Why Is the Time Average of the Cosine Squared Term in the Poynting Vector 1/2?

[ronaldoshaky]

Hello.

I am reading in my book about the Poynting vector for monochromatic plane waves. It includes a cosine term: cos^2 (kz - omega t + phi). My book states that the time average of this term is 1/2. Can anyone explain this?
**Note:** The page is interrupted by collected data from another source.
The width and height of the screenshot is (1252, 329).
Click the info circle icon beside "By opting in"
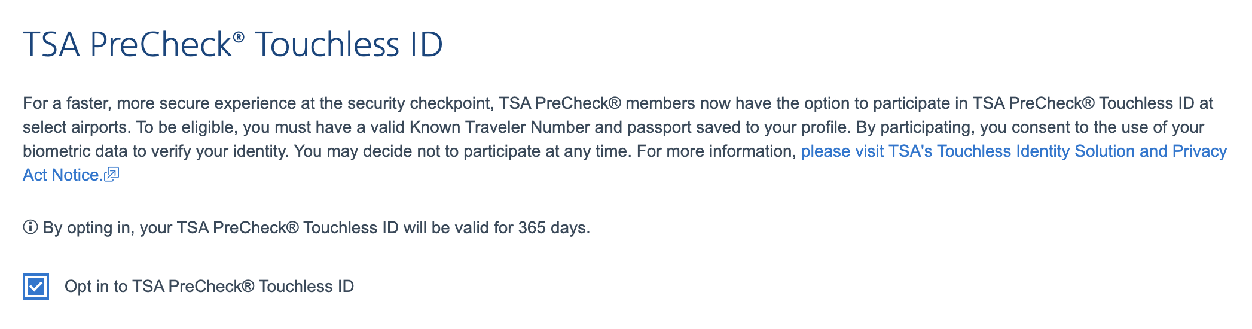[30, 228]
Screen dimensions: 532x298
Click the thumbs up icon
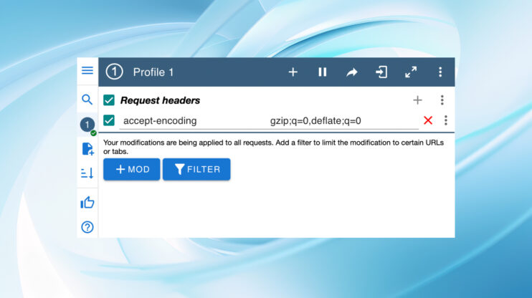click(x=87, y=203)
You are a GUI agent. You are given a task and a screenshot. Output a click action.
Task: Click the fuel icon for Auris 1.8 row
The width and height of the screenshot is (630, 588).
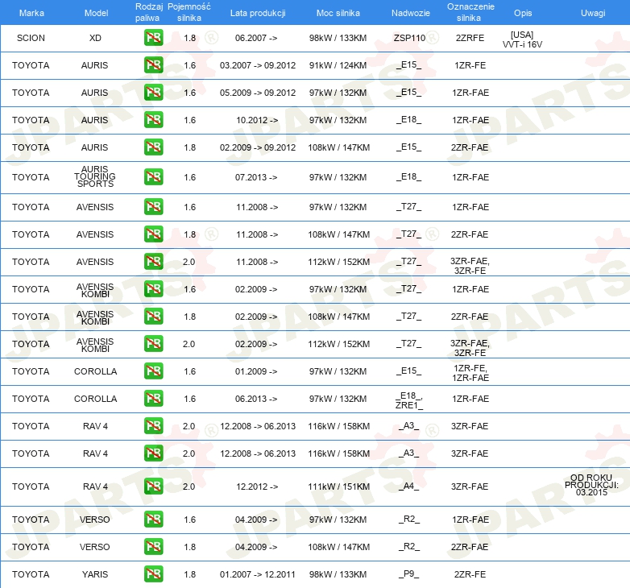tap(153, 147)
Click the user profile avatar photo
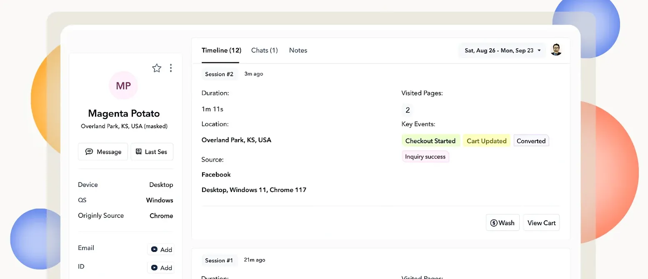The image size is (648, 279). click(x=556, y=50)
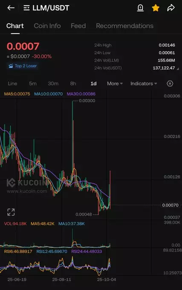Screen dimensions: 182x290
Task: Switch to Line chart view
Action: tap(12, 84)
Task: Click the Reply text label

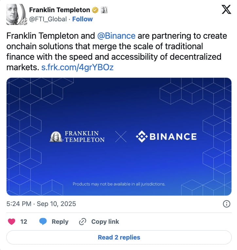Action: pos(60,221)
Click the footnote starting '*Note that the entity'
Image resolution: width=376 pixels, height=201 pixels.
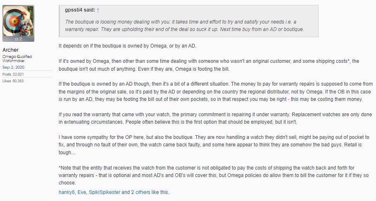pos(214,175)
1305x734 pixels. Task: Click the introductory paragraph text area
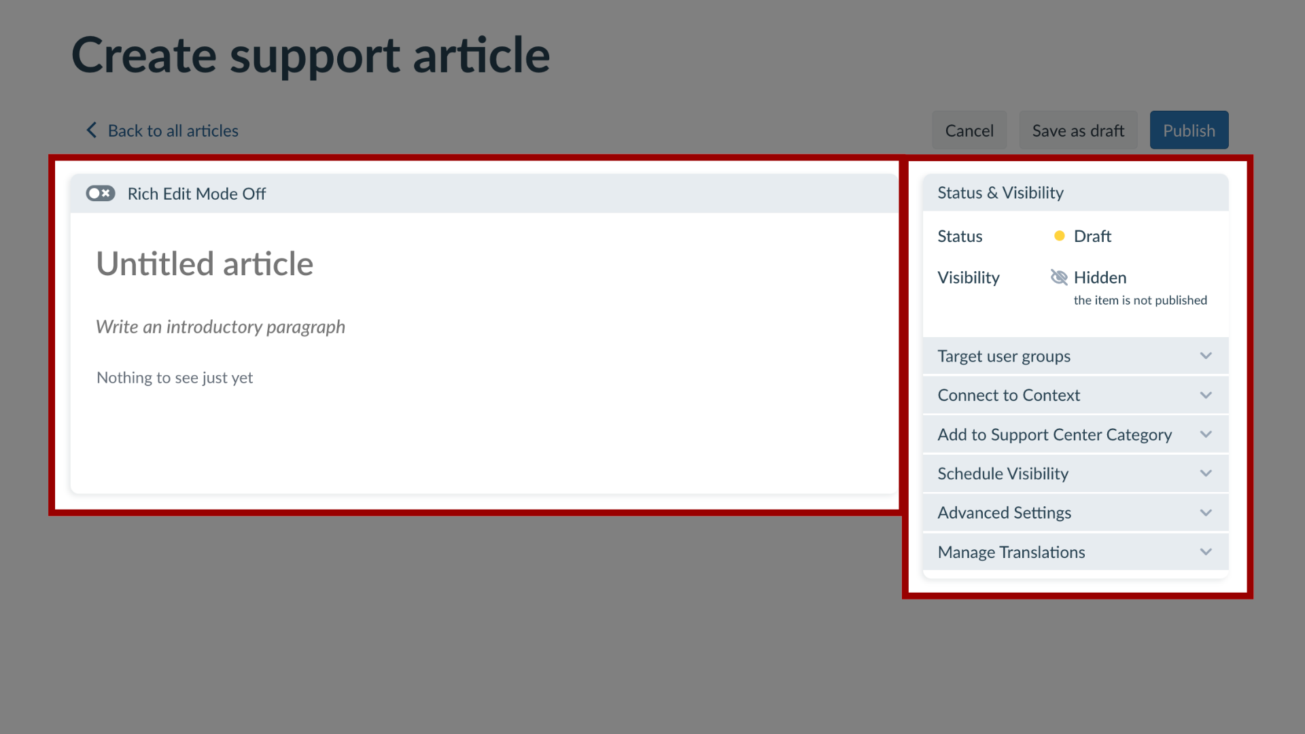point(220,326)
I don't understand how they work that out.

Thank you

 

[tiny-tim]

Hello ronaldoshaky!

(have an omega: ω and a phi: φ and try using the X² tag just above the Reply box )
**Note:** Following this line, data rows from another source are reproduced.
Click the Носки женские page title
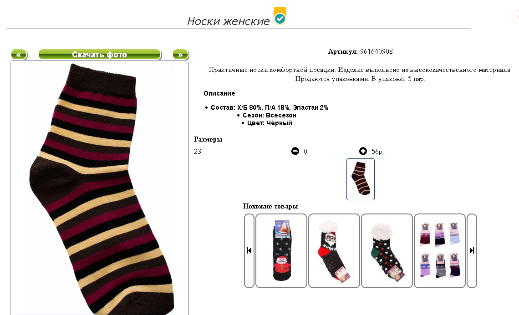The width and height of the screenshot is (519, 315). tap(229, 21)
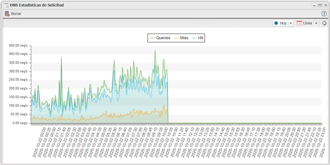Open the help question mark icon
Screen dimensions: 330x165
point(324,14)
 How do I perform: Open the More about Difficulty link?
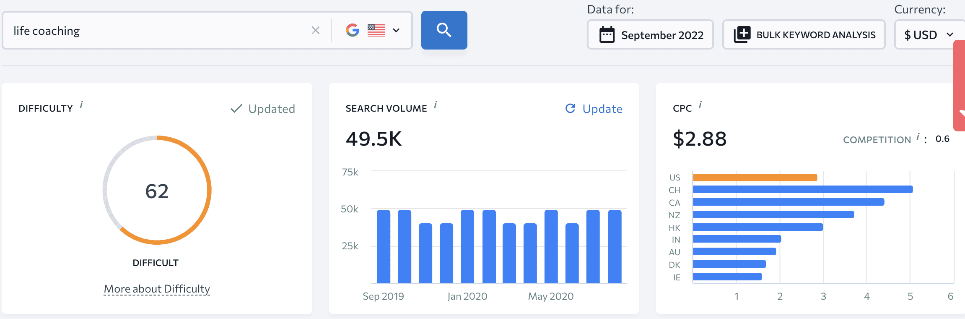[x=157, y=289]
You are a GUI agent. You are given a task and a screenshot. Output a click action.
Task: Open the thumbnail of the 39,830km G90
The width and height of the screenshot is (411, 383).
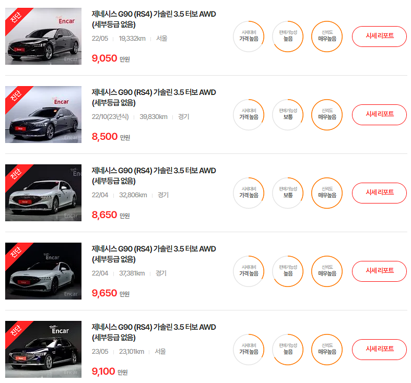coord(43,114)
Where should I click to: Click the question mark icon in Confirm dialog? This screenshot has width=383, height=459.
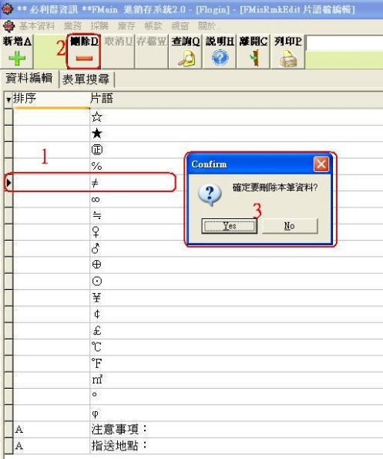pos(210,194)
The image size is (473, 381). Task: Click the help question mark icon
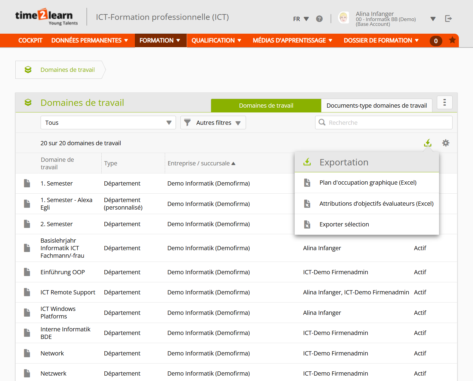click(319, 19)

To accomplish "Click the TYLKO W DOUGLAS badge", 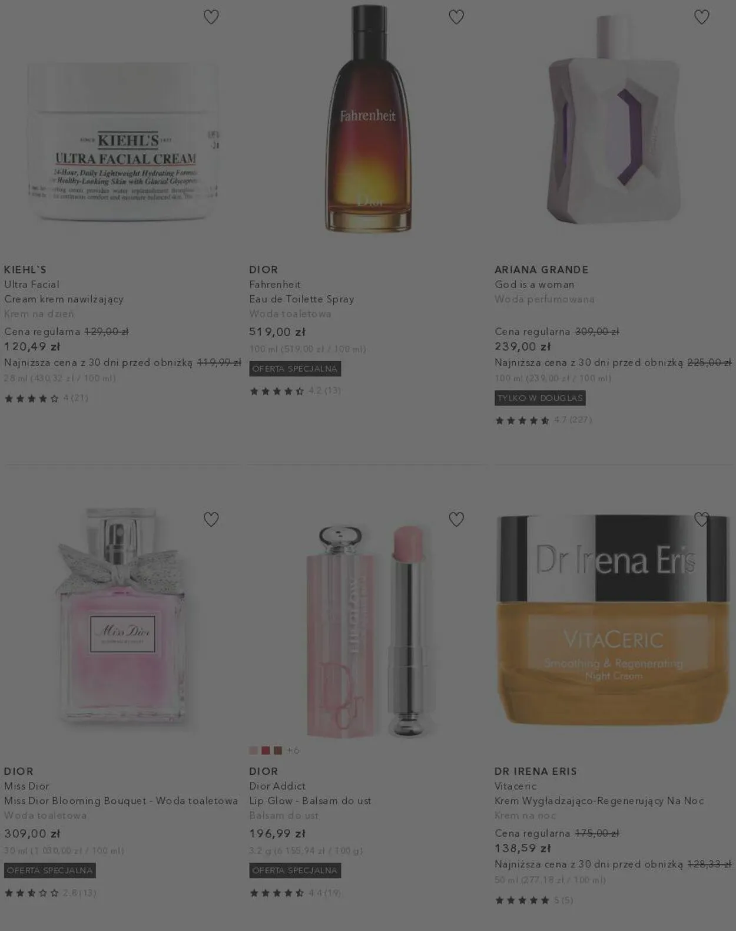I will point(540,398).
Use one of the standard trigonometric identities …

cos²x = 1/2 (1 + cos2x) ​

 

[ronaldoshaky]

Hi tiny-tim.

Does finding the time average have something to do with integrating the cos^2 term?

Thanks again

 

[gabbagabbahey]

The time average of any periodic function, $f(t)$, with period $T$ is given by

$$\langle f\rangle_t=\frac{\int_{t_0}^{t_0+T}f(t)dt}{\int_{t_0}^{t_0+T}dt}=\frac{1}{T}\int_{t_0}^{t_0+T}f(t)dt$$

Apply that to your $\cos^2$ term

 

[tiny-tim]

Hi ronaldoshaky!

Does finding the time average have something to do with integrating the cos^2 term?

"integrating" is a very technical word to use …

can't you tell the average of cosx (or of cos²x = (1 + cos2x)/2) just by looking at the graph?!

 

[ronaldoshaky]

Thanks to all who replied. I will do both the graph and the integration. This has helped me a lot!